Sometimes, when the girls at school laughed at me because I'd never seen the sea, I would grow restless and wonder whether I would ever travel or do anything different from going to school, coming home, and going to church on Sundays. I did not see how I could, really, because my grandparents were growing older every year, and Grandpa, who had been head gardener at the castle on the nearby Eastwood Estate for thirty years, only had a small pension. They were perfectly content to remain in their cottage, and, apart from occasionally visiting relatives in Birmingham, they had no wish to take holidays, and could not, in any case, because of having to look after the chickens. And, except when my friends made fun of me, I was content, too, content to play in the woods and climb the hills, to read, and to scribble stories about children who went on long journeys and travelled to all the countries I learned about in geography lessons. I had my own jobs to do in the cottage and garden, too, and the days never seemed long enough.

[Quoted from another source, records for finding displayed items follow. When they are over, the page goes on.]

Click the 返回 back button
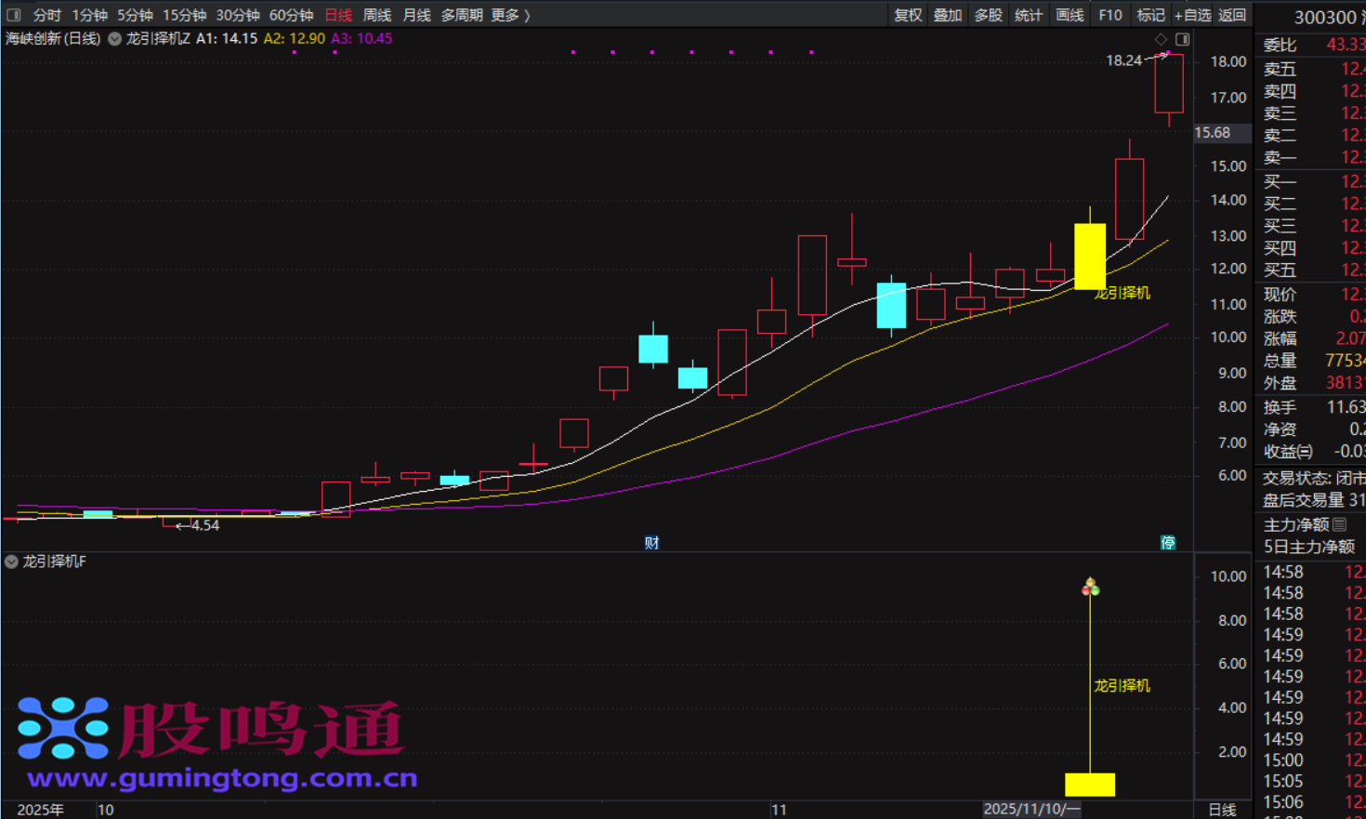This screenshot has width=1366, height=819. tap(1232, 15)
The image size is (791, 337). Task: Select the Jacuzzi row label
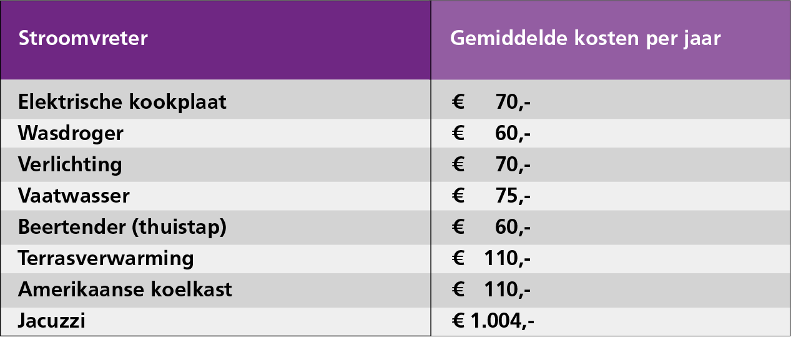pos(52,321)
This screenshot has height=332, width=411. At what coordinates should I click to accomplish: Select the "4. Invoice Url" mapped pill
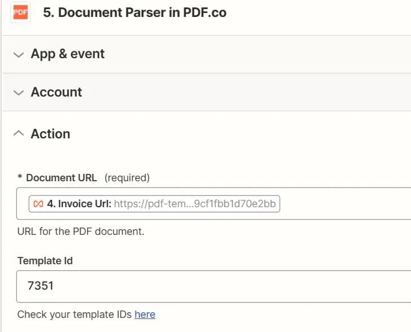click(79, 204)
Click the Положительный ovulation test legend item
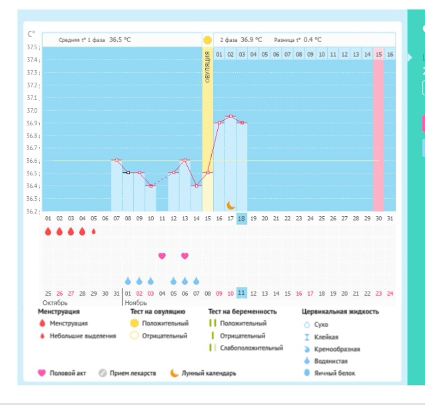Screen dimensions: 425x411 pyautogui.click(x=160, y=324)
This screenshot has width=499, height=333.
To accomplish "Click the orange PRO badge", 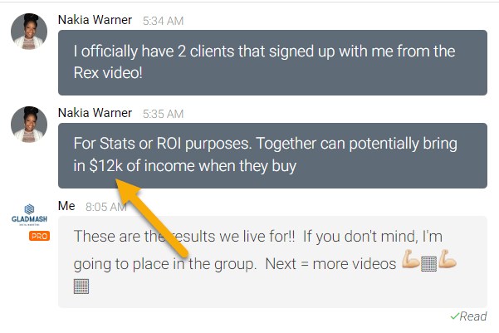I will [x=40, y=236].
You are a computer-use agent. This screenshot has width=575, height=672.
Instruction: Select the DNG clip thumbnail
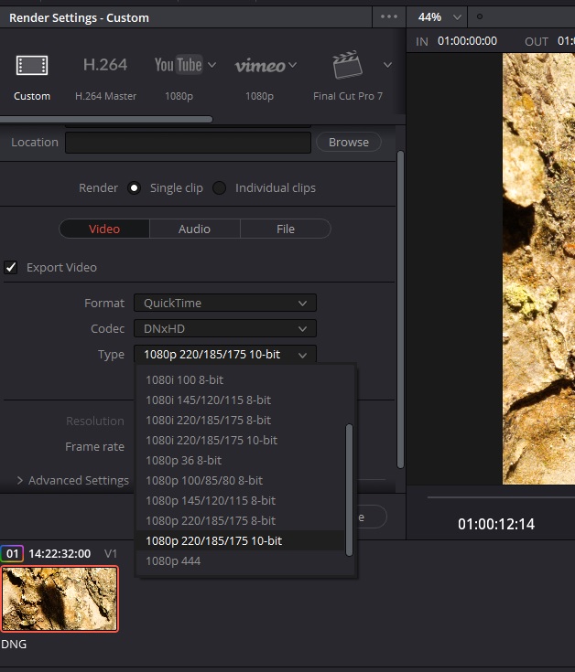point(60,598)
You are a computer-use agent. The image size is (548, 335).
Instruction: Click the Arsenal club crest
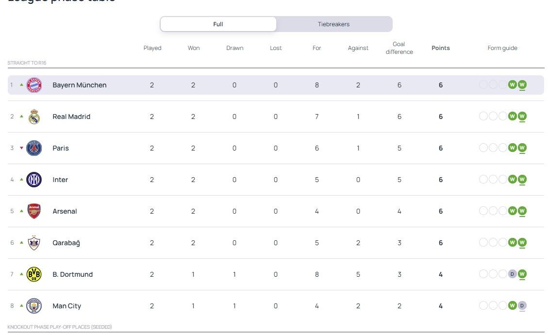34,211
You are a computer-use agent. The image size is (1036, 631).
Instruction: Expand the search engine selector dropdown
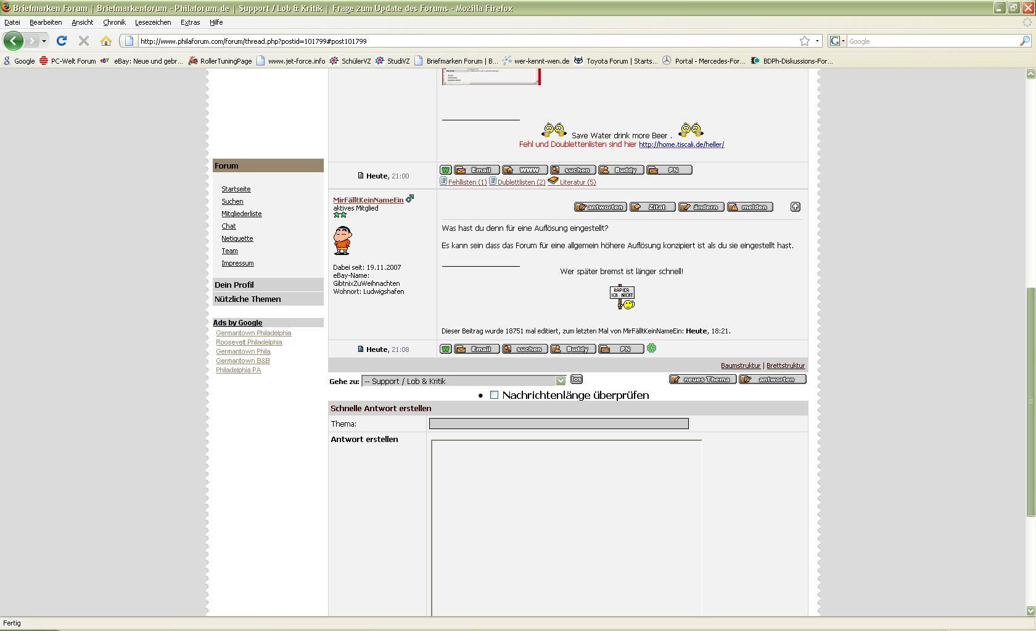pyautogui.click(x=837, y=41)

Sometimes my best friend, Mary, came to spend the day, and I would take her onto the estate. But Mary was a sturdy, practical child who preferred to arrive somewhere than just to wander. She would often say, “Where are we going, Lucy?” which really annoyed me. My unchanging reply probably annoyed her too. “We're not going anywhere; we're just walking!” And after a time we would turn back and play games in the garden. I really liked Mary, but she belonged to my school world, and my woods and countryside bored her.
But from all my happy childhood memories, one event stands out, clear and unforgettable, and that is the Whitsun Guide Camp in the Cotswolds when I was eleven years old. When Gran told Captain I could go, I was so excited that I hardly slept for two nights. And when we actually set off in the bus with our knapsacks and bedding, I could hardly speak. I sat squeezing my clasped hands between my knees, bottling up my joy, because living with elderly people had made me rather a quiet child. But gradually, as we traveled for hours through leafy lanes, I relaxed. We sang, we chattered, we giggled, we ate sandwiches and drank lemonade out of bottles; and then we were there, high on a hill at the edge of a great beech wood, overlooking the Gloucester plain, and Captain and Lieutenant were showing us where to put up our tents and how to light a fire.
That holiday was everything I had hoped it would be. I shared a tent with Mary, and every waking hour was thrilling, from the moment we crawled out into the sweet-smelling morning to the moment we snuggled into our sleeping bags in the dark, shrieking in pretend terror when the owls hooted in the woods behind us. But I remember most vividly the early morning when I woke before anyone else and, slipping on my jumper and shoes, crept out into the waking world. The sun had not long risen; a cuckoo called from the beeches. Captain was up and wandering about, and she saw me.
“Lucy,” she said, “would you like to dress and take a message to the farm for me? Straight through the wood and climb over the stile and cross the hay field. You'll find the farmers milking the cows. Ask them to save us fifteen fresh eggs, and we'll fetch them later.”
I was slipping on my dress when Mary's tousled head appeared out of her sleeping bag. She blinked at me.
“Where are you going?” she yawned. “Shall I come too?”
“No, no,” I replied hurriedly. “I won't be long. I've got to go to the farm with a message. I've got to go now, at once. You can come and meet me if you like.” I shot outside, for this was my special expedition and I had to go alone. I ran through the sunlit wood, climbed over the stile, and saw the hay field—a tangled mass of wildflowers, all sparkling with dew.
I went mad! I flung my shoes backward over the stile and leaped and danced barefoot along the path, the flowers tickling my legs. I laughed and clapped my hands, carried away with the joy of being alive on such a morning, loving the feel of the cold grass between my toes. Then, having delivered my message, I turned back and walked more slowly, wanting this hour to last and last. But it was not to be. Mary was trotting toward me, and by the look on her round face, I knew she had a secret to tell me.
“Lucy,” she began mysteriously, “do you know what?”
“What?” I answered.
“Well, I came to meet you through the wood, and Captain and Lieutenant were standing by the stile.”
“So what?”
“Well, they saw you!”
“I don't care.”
“Yes, but Lucy, they talked about you; I heard them. They didn't see me, 'cause I waited behind a tree, and I heard them, Lucy.”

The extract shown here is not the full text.